==== Reading text ====

The first opportunity at redemption heralds from apart of the country that many away fans have probably never visited. AFC Bournemouth will be glad that like last week at Chelsea, they are up against a giant seemingly out of sorts.

Eddie Howe has got his side well drilled in his methods, ready to give it a go no matter the opposition. It's a philosophy that has won them many admirers and indeed points despite losing four key first team players to injury.

It means United cannot afford to use injuries an excuse on Saturday evening. van Gaal could be without up to 10 players tomorrow, but the need to post a result of some response to events this week means that the pressure to win will be as immense as if we were travelling at full strength.

Certainly, the next six points are a must win. In a fortnight when our title rivals come up against each other, it is imperative to take advantage of a double header against two promoted teams. The adage remains true that there's no easy games in this league, but if the new boys prove to be a tough nut to crack, then the question has to be where then shall United get the points to stake a title claim in the new year, for the fixtures do get reasonably tougher into the new year.

The manager will hope to have Ander Herrera and or Morgan Schneiderlin available to ease the midfield gap left by Bastian. It will be interesting to see whether he keeps Varela and Borthwick-Jackson as his full-backs as that is where the club have been hit most by injuries.

Regardless of the personnel, United are in desperate need of a response. They've got to find a way to win games again.  

Wednesday, 9 December 2015


Remember them margins that Manchester United have tailed throughout the campaign so far? Turns out, United just couldn't cling on any further, at least not for the remainder of this season's UEFA Champions League.

In many ways, United played their most entertaining game of the season last night. Indeed, 3-2 scorelines of any kind suggest an all out attacking game with chances aplenty for both sides. The kind of games fans have longed for since the start of the Louis van Gaal era. That it ended in a painful defeat is therefore ironic. Not that it would change the ultimate outcome but would we trade that thrilling game for a bore 0-0 draw? Probably not in the circumstances.

The Group Stage
As far as the Champions League is concerned, United were as good as damaged by that failure to beat PSV Eindhoven in that home game two weeks ago. The Group stages carry a simple formula for qualification: Win your home games, get the point away. United, in the end were short by the two points they dropped against the Dutch Champions.

Travelling to Germany searching for a win was always a dangerous margin to tread. Like in 2005 and 2011, United suffered from a Champions League group in which they failed to rise above the mediocre level of the group. Like in 2011, United will have to contend with at least two fixtures in the Europa league.

Perhaps the most intriguing aspect of the group stage has been that it ended just like it started. Louis van Gaal seemed intent to set up United to thrill in attack in the opening group game in Holland. United led but lost 2-1 after creating enough chances to win three games of football. In between that opener and yesterday's fixture, van Gaal went solid again as United claimed hard earned points against Wolfsburg and CSKA Moscow. The failure to beat PSV at home to secure qualification meant that van Gaal had to open up and go for it yesterday.

Just like it turned out in Eindhoven, when United opened, up, their defence became less than ordinary. Without the protective cover of Morgan Schneiderlin, Wolfsburg curved United open at will. Worse, a team supposedly drilled in set pieces conceded two from dead balls. That both set piece goals came quickly after United had gotten their goals was more baffling.

In hindsight, it now looks like van Gaal cannot send out his team to be offensive without being loose at the back, or solid without being blunt up top. What a predicament 18 months into his tenure!

==== Material for this task ====

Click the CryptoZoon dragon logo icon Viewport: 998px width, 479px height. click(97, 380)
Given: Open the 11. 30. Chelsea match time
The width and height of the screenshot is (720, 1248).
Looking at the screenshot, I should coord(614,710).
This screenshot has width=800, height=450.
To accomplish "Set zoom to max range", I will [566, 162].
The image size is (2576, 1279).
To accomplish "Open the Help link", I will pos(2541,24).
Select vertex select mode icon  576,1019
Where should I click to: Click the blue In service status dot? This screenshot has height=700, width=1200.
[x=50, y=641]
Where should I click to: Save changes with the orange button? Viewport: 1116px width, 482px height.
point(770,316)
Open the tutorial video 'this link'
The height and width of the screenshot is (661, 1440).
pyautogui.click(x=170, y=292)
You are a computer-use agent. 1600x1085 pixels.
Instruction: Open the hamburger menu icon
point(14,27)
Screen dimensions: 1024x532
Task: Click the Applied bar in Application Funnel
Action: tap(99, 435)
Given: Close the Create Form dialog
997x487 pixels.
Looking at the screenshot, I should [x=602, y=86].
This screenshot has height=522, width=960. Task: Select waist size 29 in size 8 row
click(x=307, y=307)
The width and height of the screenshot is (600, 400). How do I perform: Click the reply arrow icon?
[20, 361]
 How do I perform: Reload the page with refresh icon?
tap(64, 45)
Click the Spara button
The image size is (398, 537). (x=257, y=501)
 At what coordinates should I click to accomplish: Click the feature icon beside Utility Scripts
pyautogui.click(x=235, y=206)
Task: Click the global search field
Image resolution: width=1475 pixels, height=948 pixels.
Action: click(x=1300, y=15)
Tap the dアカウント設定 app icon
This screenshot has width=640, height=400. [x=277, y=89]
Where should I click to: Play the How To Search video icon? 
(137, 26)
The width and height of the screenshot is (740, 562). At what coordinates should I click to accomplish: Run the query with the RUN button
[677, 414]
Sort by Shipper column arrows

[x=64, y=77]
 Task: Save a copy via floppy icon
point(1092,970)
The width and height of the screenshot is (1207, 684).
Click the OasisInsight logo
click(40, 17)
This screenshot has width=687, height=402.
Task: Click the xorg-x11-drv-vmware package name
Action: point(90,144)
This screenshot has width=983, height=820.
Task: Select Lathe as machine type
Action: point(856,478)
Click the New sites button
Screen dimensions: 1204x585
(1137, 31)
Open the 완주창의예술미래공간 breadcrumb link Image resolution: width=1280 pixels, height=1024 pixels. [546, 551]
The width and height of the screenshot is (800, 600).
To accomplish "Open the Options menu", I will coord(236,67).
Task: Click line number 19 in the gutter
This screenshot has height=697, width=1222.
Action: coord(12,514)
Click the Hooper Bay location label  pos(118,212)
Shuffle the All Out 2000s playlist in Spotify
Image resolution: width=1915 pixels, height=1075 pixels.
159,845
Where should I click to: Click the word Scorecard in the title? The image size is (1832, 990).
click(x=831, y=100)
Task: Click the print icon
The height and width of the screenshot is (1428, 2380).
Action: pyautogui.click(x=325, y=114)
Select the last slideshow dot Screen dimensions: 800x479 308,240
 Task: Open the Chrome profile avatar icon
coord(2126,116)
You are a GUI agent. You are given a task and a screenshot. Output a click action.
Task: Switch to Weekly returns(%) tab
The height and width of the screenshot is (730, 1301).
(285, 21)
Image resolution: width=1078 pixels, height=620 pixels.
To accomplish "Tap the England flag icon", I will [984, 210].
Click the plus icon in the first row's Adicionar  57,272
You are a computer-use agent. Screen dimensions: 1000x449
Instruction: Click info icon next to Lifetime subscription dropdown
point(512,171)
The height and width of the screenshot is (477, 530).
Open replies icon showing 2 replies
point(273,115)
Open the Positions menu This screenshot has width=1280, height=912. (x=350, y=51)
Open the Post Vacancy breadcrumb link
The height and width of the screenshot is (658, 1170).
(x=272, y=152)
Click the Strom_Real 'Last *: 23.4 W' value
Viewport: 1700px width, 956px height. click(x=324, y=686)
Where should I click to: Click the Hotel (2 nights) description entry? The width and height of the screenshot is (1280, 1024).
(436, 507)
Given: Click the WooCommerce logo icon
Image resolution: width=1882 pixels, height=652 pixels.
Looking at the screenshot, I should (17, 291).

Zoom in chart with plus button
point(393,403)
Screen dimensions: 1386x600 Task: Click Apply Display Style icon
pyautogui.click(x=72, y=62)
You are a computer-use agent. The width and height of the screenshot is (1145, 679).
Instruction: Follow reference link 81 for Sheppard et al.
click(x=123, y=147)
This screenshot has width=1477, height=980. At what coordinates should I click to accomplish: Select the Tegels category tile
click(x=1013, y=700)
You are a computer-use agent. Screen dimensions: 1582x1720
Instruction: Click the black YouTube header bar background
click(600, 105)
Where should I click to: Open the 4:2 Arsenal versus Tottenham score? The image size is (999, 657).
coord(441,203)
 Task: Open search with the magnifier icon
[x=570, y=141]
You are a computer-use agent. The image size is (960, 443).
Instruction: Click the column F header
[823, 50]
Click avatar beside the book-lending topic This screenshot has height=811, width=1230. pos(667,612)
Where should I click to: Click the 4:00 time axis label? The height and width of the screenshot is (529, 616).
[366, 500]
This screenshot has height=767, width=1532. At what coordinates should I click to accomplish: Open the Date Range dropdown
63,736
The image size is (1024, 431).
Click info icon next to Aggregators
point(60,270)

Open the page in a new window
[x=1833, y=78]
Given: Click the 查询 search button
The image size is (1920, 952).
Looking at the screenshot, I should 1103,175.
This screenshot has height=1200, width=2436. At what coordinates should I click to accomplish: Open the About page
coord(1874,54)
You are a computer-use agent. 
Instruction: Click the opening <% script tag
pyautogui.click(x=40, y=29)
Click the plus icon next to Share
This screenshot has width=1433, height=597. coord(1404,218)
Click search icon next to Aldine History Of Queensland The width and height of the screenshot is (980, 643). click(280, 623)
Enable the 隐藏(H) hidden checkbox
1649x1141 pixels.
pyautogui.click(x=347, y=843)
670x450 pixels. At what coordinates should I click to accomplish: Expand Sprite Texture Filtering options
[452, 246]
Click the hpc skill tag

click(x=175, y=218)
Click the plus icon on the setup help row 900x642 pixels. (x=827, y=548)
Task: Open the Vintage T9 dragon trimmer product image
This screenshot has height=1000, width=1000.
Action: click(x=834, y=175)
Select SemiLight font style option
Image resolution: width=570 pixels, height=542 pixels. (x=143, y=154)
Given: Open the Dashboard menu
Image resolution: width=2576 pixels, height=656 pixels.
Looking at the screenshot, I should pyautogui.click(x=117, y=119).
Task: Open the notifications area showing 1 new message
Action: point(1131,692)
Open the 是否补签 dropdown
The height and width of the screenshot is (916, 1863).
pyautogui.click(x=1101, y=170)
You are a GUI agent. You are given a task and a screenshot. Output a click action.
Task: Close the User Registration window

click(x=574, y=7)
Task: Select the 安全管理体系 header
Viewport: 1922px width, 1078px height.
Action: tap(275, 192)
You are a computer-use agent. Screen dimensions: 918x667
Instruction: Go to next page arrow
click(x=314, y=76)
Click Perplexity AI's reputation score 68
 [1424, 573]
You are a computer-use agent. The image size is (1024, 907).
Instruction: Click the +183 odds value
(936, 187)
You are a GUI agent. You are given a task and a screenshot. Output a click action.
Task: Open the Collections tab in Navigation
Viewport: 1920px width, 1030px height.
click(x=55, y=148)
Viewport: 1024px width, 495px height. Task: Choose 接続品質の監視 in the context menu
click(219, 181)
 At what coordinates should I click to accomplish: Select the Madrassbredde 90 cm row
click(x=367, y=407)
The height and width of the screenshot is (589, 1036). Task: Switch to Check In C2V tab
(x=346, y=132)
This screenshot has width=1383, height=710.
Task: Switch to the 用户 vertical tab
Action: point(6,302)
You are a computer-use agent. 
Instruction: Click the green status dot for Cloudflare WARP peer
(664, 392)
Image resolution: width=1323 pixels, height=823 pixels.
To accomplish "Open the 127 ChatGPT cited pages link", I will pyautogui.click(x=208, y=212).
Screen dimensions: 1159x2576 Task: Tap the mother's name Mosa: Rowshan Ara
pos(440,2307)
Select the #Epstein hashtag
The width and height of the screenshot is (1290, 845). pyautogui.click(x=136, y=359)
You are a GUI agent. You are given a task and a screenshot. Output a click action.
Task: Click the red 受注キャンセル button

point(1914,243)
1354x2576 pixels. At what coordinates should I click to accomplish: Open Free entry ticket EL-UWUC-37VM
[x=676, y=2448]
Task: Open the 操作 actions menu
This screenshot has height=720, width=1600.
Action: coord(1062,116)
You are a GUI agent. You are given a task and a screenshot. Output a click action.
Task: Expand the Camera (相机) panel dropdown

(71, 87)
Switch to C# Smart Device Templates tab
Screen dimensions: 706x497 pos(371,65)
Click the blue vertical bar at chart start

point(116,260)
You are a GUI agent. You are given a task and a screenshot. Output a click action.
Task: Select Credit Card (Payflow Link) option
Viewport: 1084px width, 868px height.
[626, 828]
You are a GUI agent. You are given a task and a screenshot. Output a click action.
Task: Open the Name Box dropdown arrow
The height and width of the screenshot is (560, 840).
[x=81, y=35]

====

Problems to solve >>
A: Echo everything in the Manchester United text from "In many ways, United" down to "in the circumstances.".
B: Please render the entries as a numbered list, with everything from the line containing "Open the tutorial video 'this link'" down to the line containing "The image size is (398, 537). (x=257, y=501)" and nothing else, skipping blank lines.

Results by task >>
A:
In many ways, United played their most entertaining game of the season last night. Indeed, 3-2 scorelines of any kind suggest an all out attacking game with chances aplenty for both sides. The kind of games fans have longed for since the start of the Louis van Gaal era. That it ended in a painful defeat is therefore ironic. Not that it would change the ultimate outcome but would we trade that thrilling game for a bore 0-0 draw? Probably not in the circumstances.

B:
1. Open the tutorial video 'this link'
2. The height and width of the screenshot is (661, 1440).
3. pyautogui.click(x=170, y=292)
4. You are a computer-use agent. 1600x1085 pixels.
5. Instruction: Open the hamburger menu icon
6. point(14,27)
7. Screen dimensions: 1024x532
8. Task: Click the Applied bar in Application Funnel
9. Action: tap(99, 435)
10. Given: Close the Create Form dialog
11. 997x487 pixels.
12. Looking at the screenshot, I should [x=602, y=86].
13. This screenshot has height=522, width=960. Task: Select waist size 29 in size 8 row
14. click(x=307, y=307)
15. The width and height of the screenshot is (600, 400). How do I perform: Click the reply arrow icon?
16. [20, 361]
17.  How do I perform: Reload the page with refresh icon?
18. tap(64, 45)
19. Click the Spara button
20. The image size is (398, 537). (x=257, y=501)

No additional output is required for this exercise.